防護具を着けてコロナ患者の気管切開をするスタッフ。感染の有無にかかわらず手術ができる体制が求められた=2020年5月19日、神戸市中央区港島南町2、市立医療センター中央市民病院(同病院提供)
防護具を着けてコロナ患者の気管切開をするスタッフ。感染の有無にかかわらず手術ができる体制が求められた=2020年5月19日、神戸市中央区港島南町2、市立医療センター中央市民病院(同病院提供)

 神戸市立医療センター中央市民病院で院内感染が発覚した翌日の2020年4月10日、救急集中治療室(EICU)と心臓疾患集中治療室(CCU)はいつもと違う緊張感に包まれていた。一帯がレッドゾーン(感染区域)となり、全面的に新型コロナウイルスの重症患者の受け入れが始まった。

 レッドゾーンで働くスタッフの中に、4年目の看護師、荒木大岳(ひろたか)(28)もいた。

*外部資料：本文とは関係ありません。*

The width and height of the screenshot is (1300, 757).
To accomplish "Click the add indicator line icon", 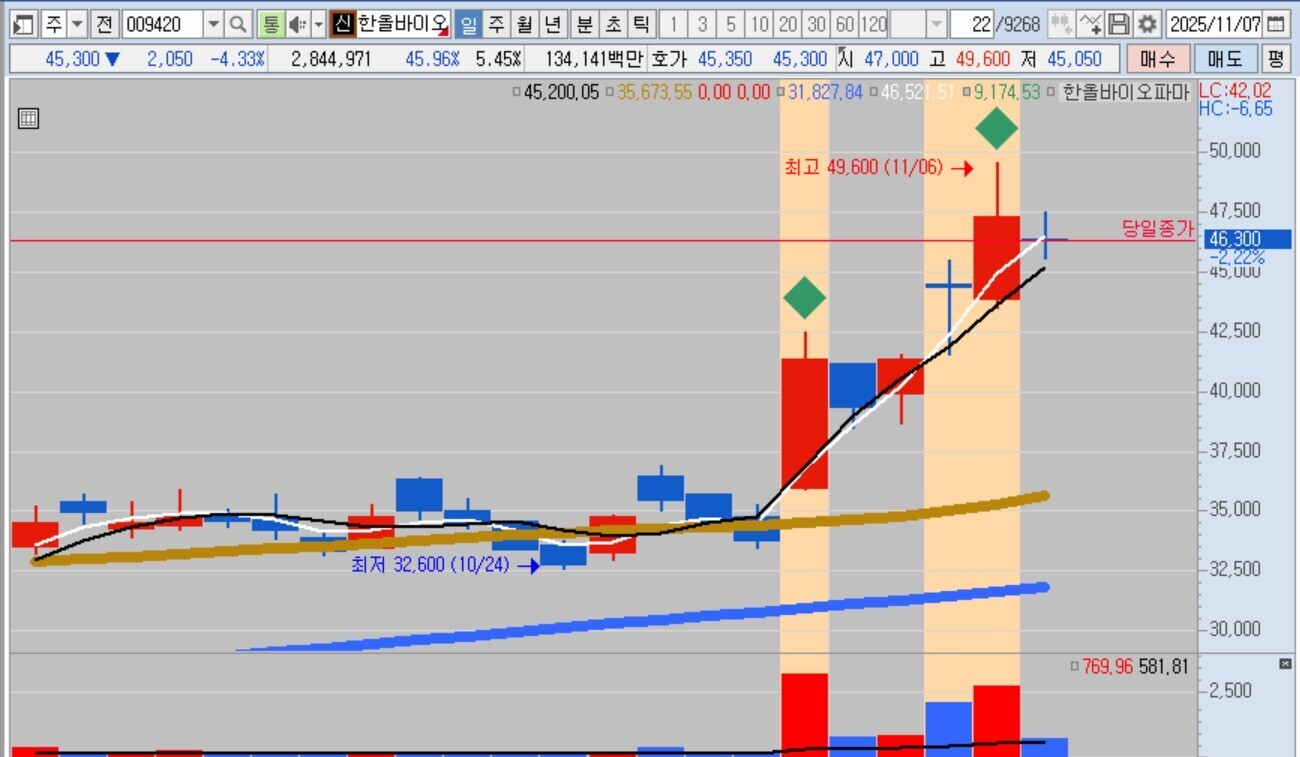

 荒木は3カ月前、妻と婚姻届を出していた。新婚生活をスタートさせようとした矢先に、コロナ病床を担当することになる。妻への感染リスクを避けるために同居を延期し、結婚式も先延ばしした。

 見慣れているはずの病室が、レッドに変わった後は別世界だった。全ての物が汚染されている前提で動かなければならない。